Transcribe all of the data exactly. Omit the pictures.
________________
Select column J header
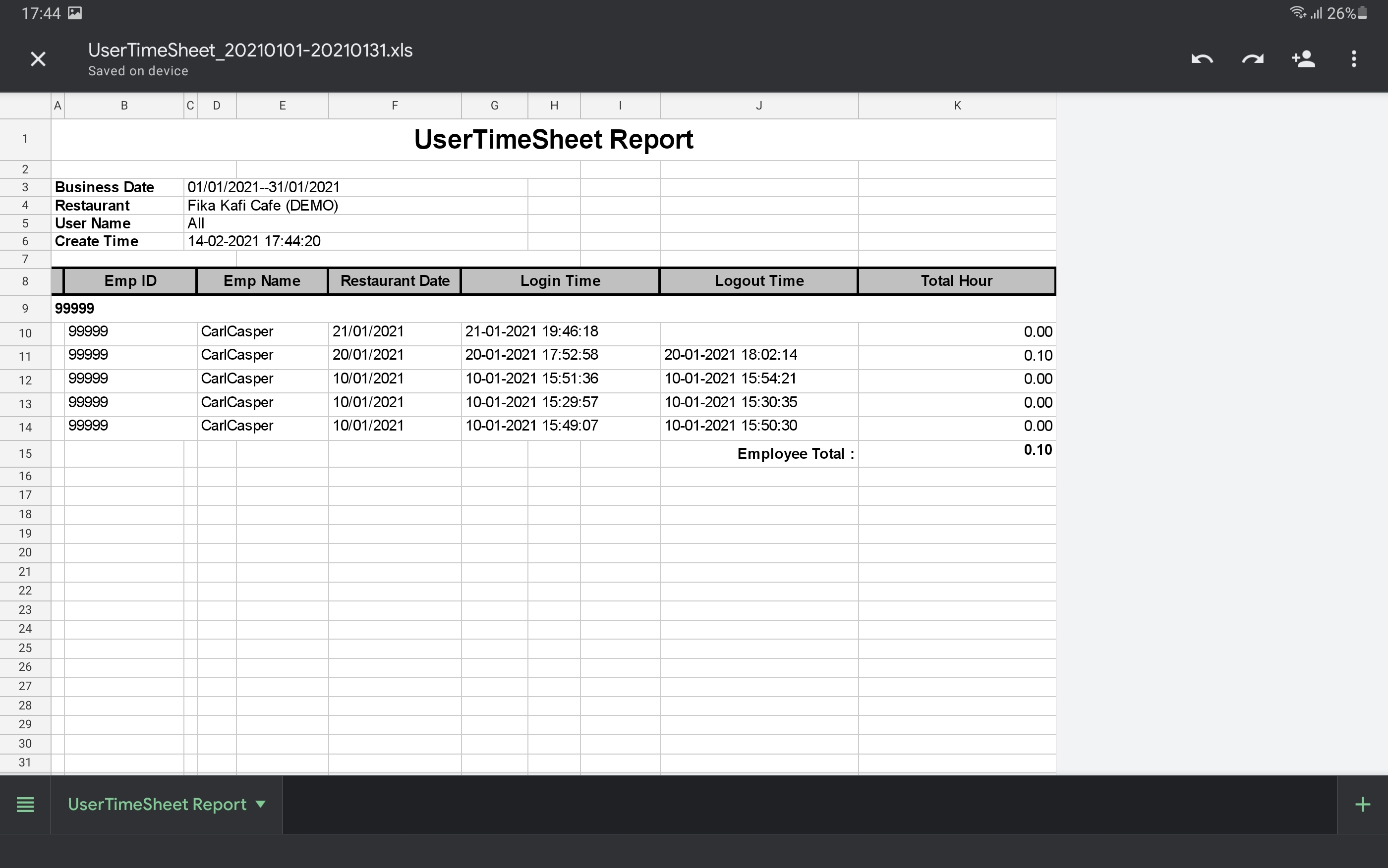 [x=758, y=106]
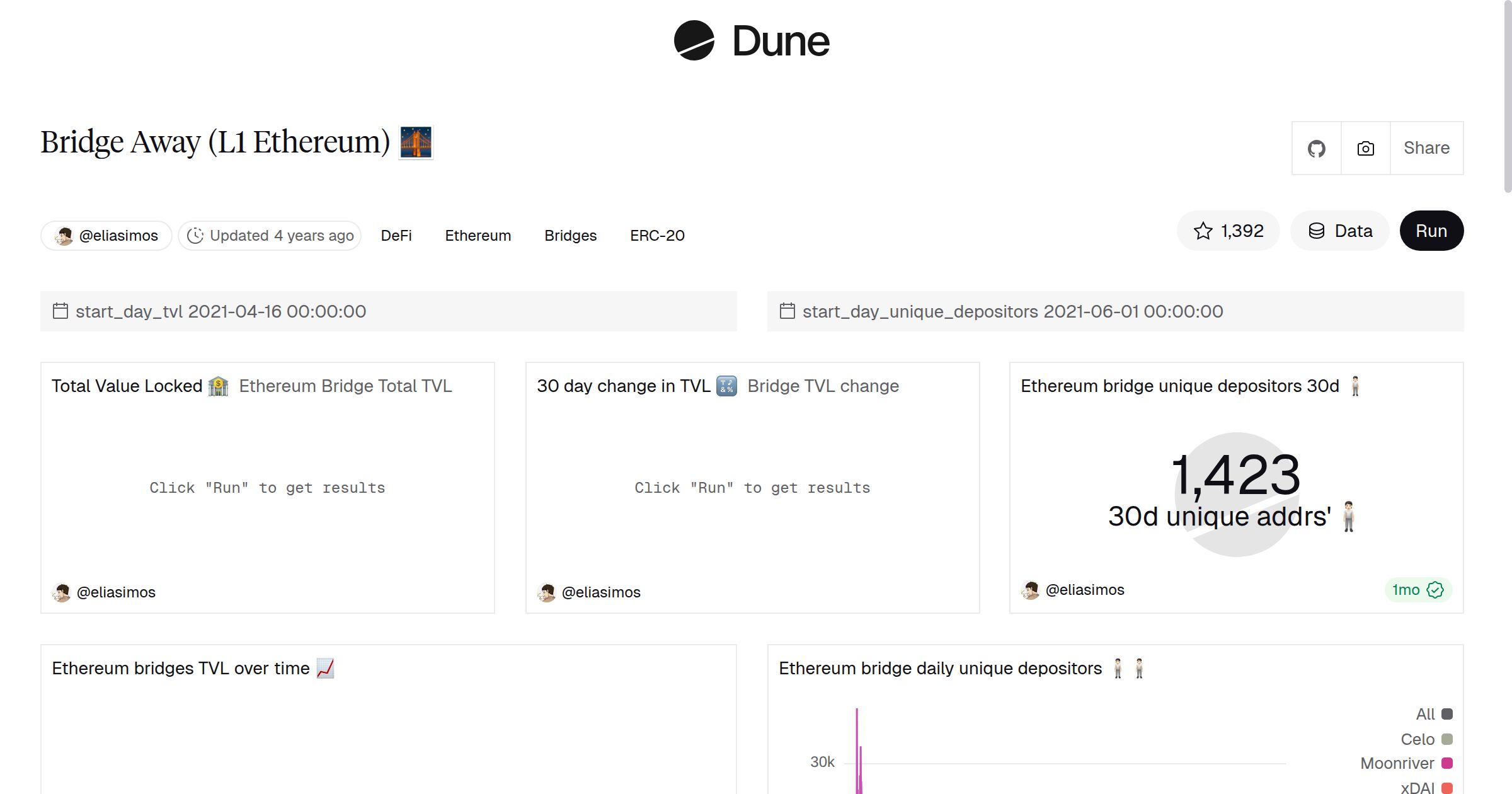
Task: Select the Bridges tag
Action: click(570, 235)
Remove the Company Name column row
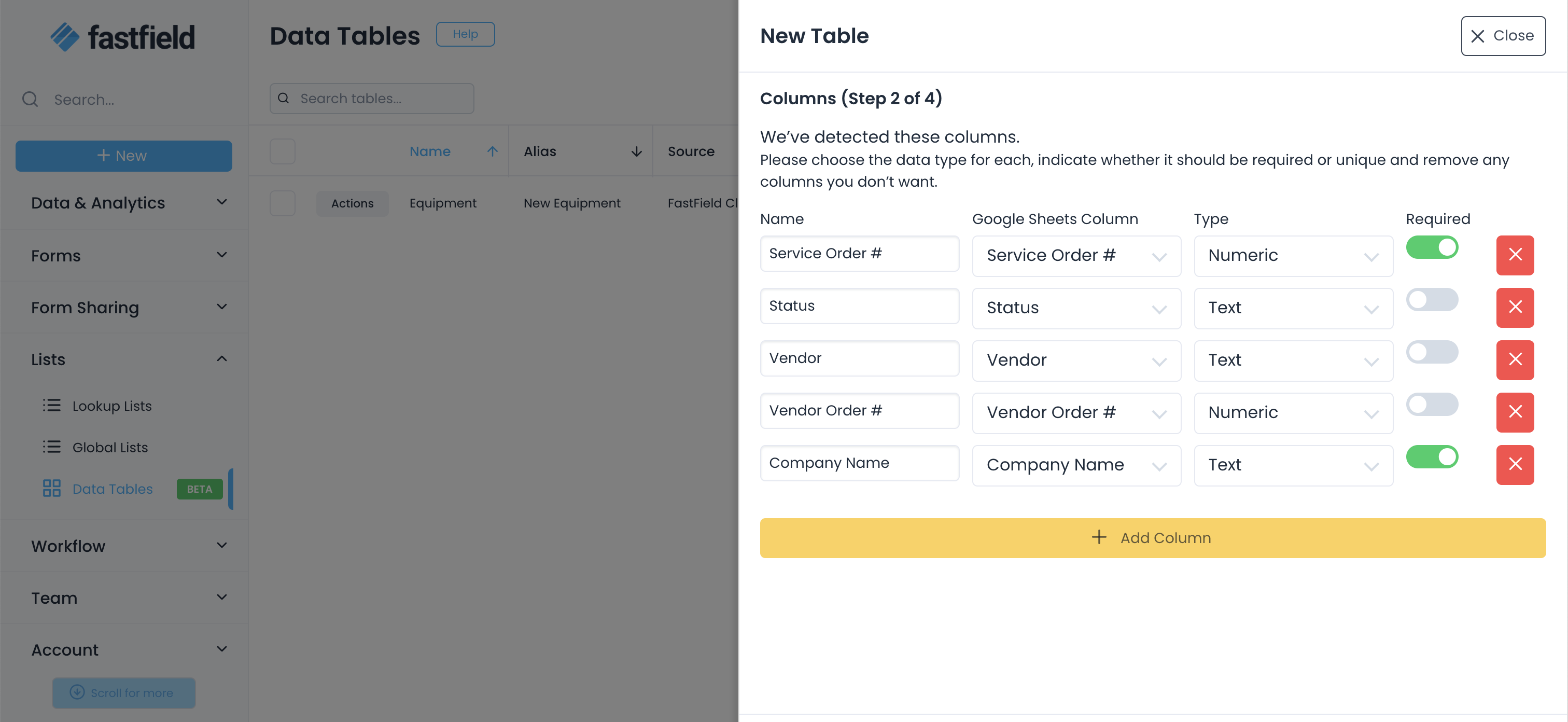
________________
## Answer for this exercise
Select column J header
 [x=758, y=106]
Task: Select the Bridges tag
Action: click(570, 235)
Remove the Company Name column row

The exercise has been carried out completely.